• _What the task requires_: Rescale the rows between the line holding "Task: Click the Properties" and the line holding "point(314,497)", inclusive, and write out every one of those lines again, requests included. Multiply each coordinate in the answers by 0.55 and round to a whole number, halves up, leaving all other lines unchanged.

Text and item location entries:
━━━━━━━━━━

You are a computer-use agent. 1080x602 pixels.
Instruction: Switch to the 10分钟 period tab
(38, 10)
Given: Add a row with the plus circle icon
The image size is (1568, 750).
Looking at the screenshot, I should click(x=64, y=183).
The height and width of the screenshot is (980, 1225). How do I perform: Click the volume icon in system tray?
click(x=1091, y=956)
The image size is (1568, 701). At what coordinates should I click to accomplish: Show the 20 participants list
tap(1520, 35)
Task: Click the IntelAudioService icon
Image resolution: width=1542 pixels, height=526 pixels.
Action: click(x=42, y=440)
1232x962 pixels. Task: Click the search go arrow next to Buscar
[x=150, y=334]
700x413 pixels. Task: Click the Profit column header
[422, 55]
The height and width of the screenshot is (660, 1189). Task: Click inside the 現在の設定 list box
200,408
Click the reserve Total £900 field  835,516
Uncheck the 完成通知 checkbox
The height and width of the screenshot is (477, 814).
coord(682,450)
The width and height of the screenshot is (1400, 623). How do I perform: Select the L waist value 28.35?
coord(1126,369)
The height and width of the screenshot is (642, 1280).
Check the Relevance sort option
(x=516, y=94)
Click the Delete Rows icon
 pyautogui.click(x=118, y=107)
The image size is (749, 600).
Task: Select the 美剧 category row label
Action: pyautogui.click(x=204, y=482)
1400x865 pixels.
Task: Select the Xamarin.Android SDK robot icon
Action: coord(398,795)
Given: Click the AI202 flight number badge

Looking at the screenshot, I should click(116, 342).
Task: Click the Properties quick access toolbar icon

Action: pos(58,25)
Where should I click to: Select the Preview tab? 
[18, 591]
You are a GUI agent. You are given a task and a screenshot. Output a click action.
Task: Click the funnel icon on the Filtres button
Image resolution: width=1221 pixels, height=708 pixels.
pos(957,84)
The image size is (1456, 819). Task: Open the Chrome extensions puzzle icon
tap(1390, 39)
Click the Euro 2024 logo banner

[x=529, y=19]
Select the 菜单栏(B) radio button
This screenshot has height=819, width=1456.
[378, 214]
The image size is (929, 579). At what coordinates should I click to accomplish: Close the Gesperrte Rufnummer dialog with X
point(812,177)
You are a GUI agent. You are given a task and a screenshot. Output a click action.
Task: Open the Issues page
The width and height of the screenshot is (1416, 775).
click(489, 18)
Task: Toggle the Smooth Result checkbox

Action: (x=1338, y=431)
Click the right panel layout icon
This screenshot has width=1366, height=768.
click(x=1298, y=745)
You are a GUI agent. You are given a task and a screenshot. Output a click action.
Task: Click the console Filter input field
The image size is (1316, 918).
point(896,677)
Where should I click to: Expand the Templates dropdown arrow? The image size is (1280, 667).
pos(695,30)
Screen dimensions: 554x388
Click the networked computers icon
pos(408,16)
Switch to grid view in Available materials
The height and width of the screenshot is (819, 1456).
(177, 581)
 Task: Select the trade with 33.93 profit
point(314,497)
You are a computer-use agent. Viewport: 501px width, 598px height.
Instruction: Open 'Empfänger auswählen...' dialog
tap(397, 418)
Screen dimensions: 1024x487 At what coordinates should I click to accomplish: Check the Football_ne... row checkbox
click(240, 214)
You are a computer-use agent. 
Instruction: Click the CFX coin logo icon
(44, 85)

━━━━━━━━━━

• _Written response_:
Task: Click the Properties quick access toolbar icon

Action: pos(32,14)
Where should I click to: Select the Preview tab? 
[10, 325]
You are a GUI agent. You are given a task and a screenshot. Output a click action.
Task: Click the funnel icon on the Filtres button
Image resolution: width=1221 pixels, height=708 pixels.
pos(526,46)
The image size is (1456, 819). Task: Open the Chrome extensions puzzle icon
tap(765, 21)
Click the Euro 2024 logo banner

[x=291, y=10]
Select the 菜单栏(B) radio button
This screenshot has height=819, width=1456.
[208, 118]
The image size is (929, 579). At what coordinates should I click to accomplish: Close the Gesperrte Rufnummer dialog with X
point(447,97)
You are a GUI agent. You are given a task and a screenshot. Output a click action.
Task: Open the Issues page
The width and height of the screenshot is (1416, 775).
click(269, 10)
Task: Toggle the Smooth Result checkbox

Action: (x=736, y=237)
Click the right panel layout icon
This screenshot has width=1366, height=768.
click(x=714, y=410)
You are a GUI agent. You are given a task and a screenshot. Output a click action.
Task: Click the console Filter input field
The image size is (1316, 918).
point(493,372)
Where should I click to: Expand the Templates dropdown arrow? The image size is (1280, 667).
pos(382,17)
Screen dimensions: 554x388
Click the networked computers icon
pos(224,9)
Switch to grid view in Available materials
The height and width of the screenshot is (819, 1456).
(97, 320)
 Task: Select the trade with 33.93 profit
point(173,273)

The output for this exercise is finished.